* _Task_
Return the line containing "Click the Analytics & Logs pie chart icon" and every line beneath it through the end of the entries below, unchanged. Pictures stay out.

* _Dataset records_
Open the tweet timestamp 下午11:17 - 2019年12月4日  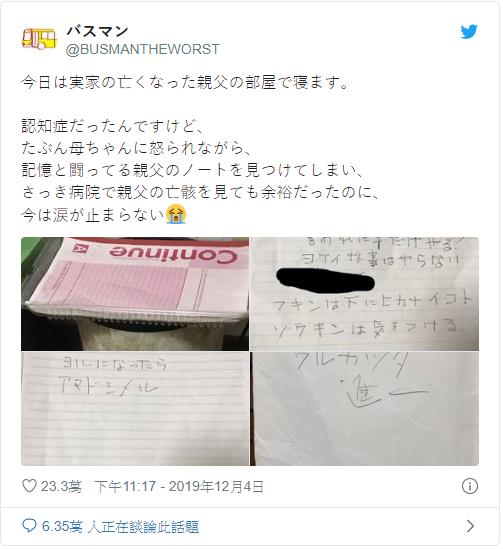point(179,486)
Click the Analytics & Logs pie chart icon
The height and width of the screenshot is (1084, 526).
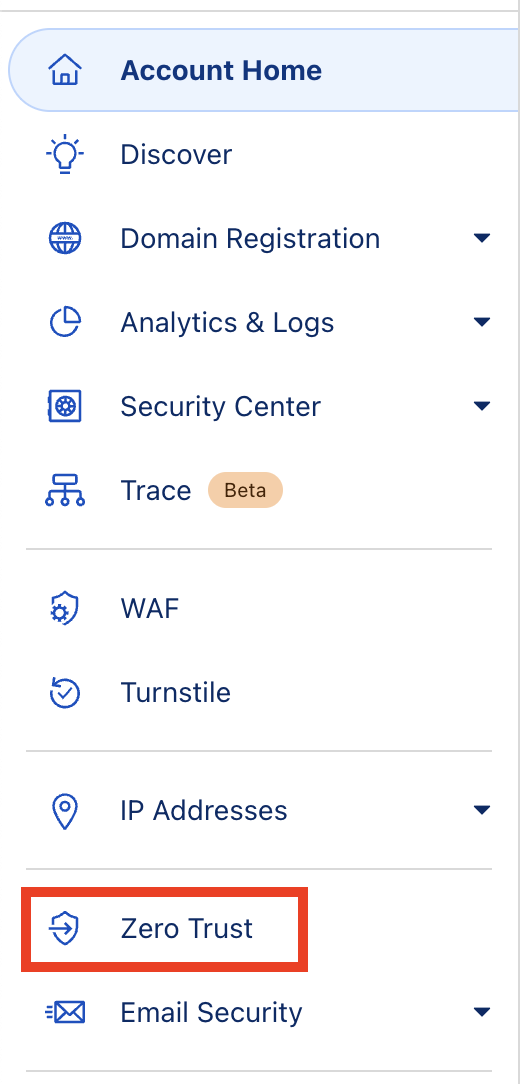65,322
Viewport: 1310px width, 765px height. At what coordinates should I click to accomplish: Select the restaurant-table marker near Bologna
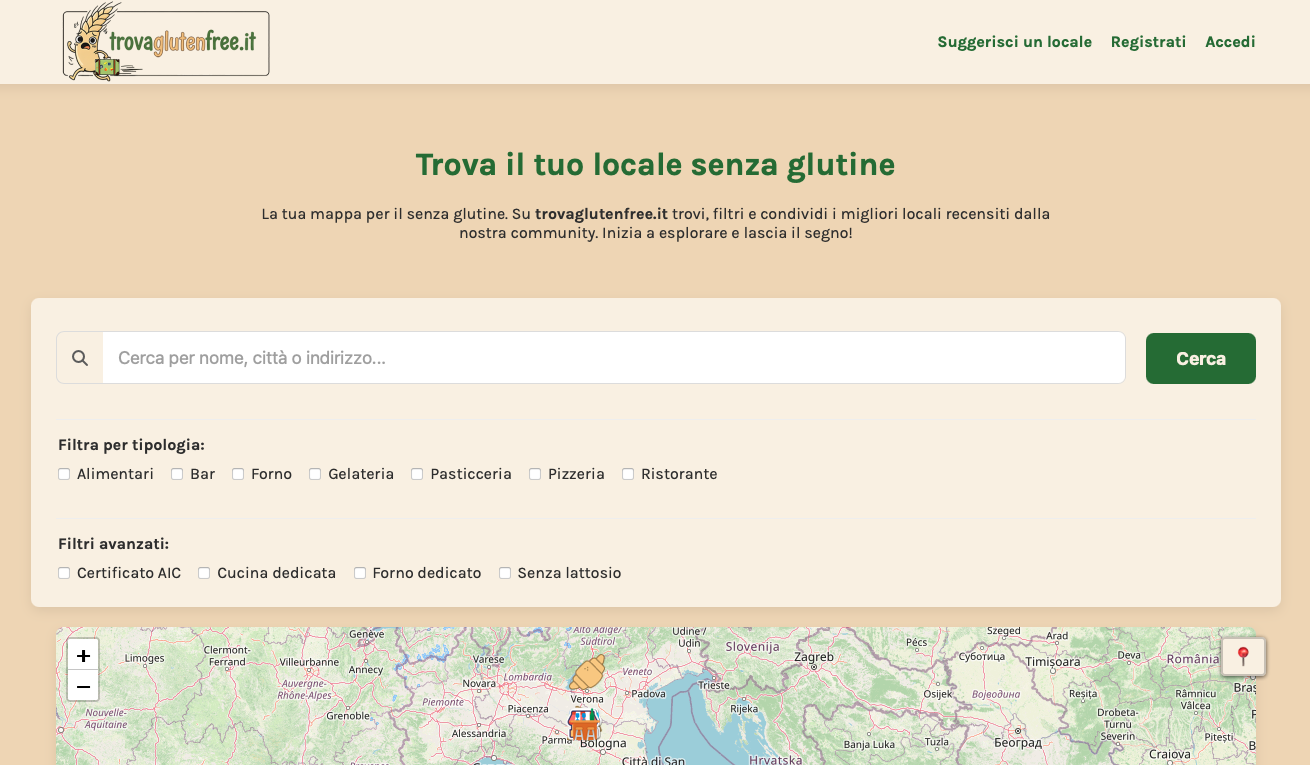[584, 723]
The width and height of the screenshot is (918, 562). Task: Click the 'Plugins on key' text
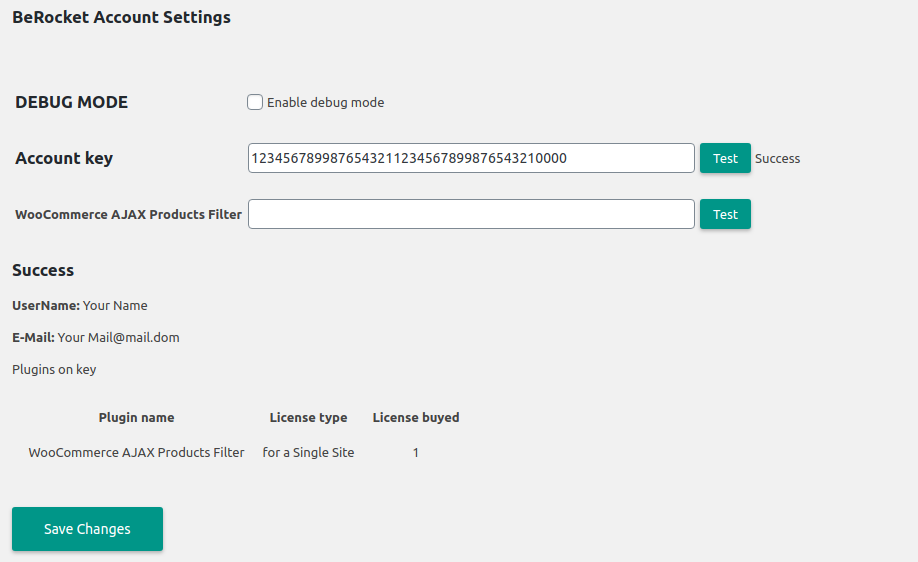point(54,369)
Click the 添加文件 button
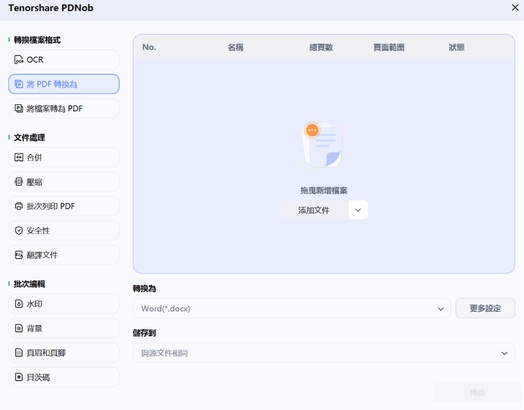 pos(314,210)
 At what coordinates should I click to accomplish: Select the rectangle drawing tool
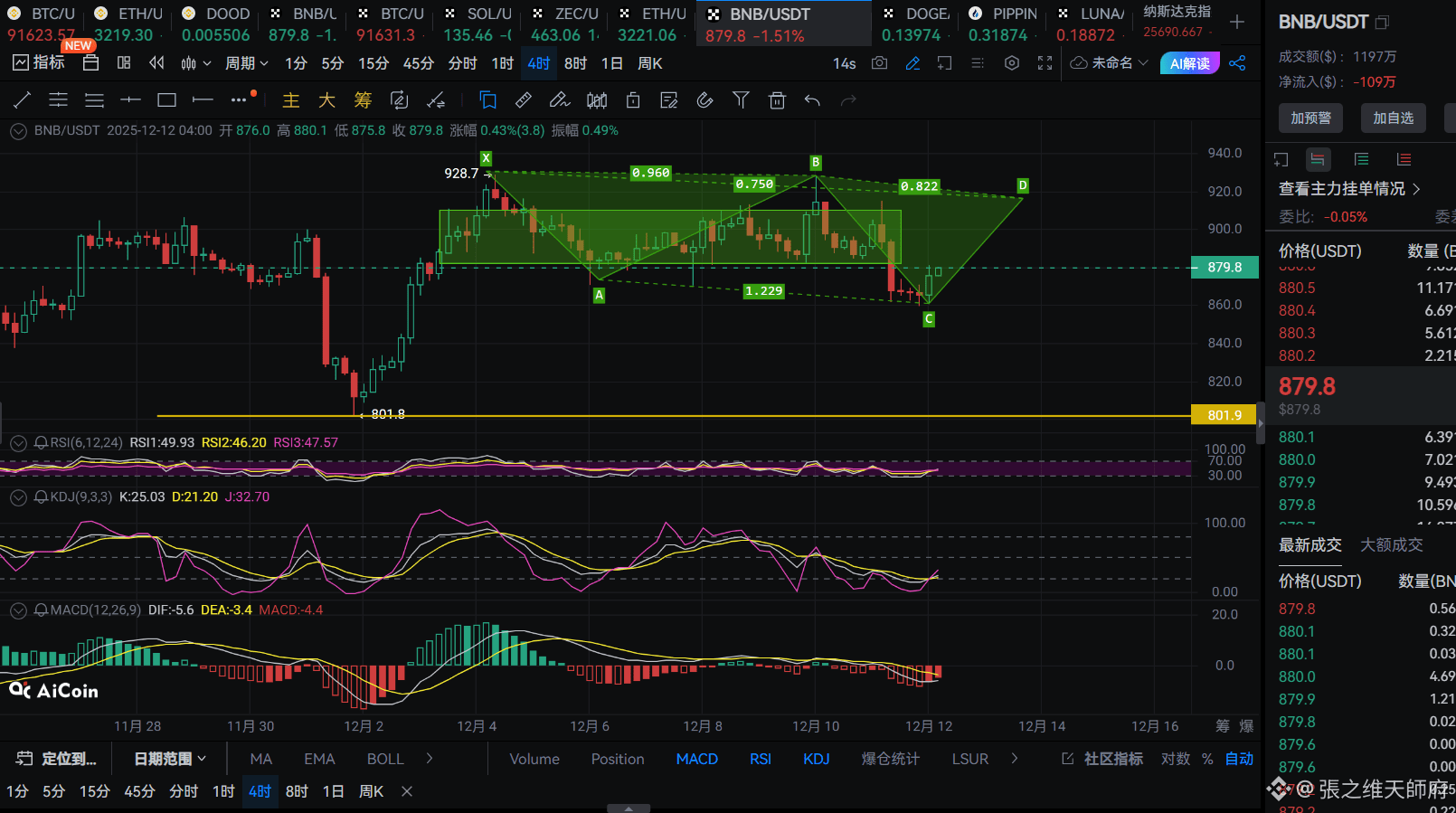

* _Answer below_
Click the Analytics & Logs pie chart icon
The height and width of the screenshot is (1084, 526).
65,322
Viewport: 1310px width, 765px height. At what coordinates should I click to accomplish: Select the restaurant-table marker near Bologna
[584, 723]
The width and height of the screenshot is (918, 562). Task: Click the 'Plugins on key' text
point(54,369)
Click the 添加文件 button
 pos(314,210)
 At what coordinates should I click to accomplish: Select the rectangle drawing tool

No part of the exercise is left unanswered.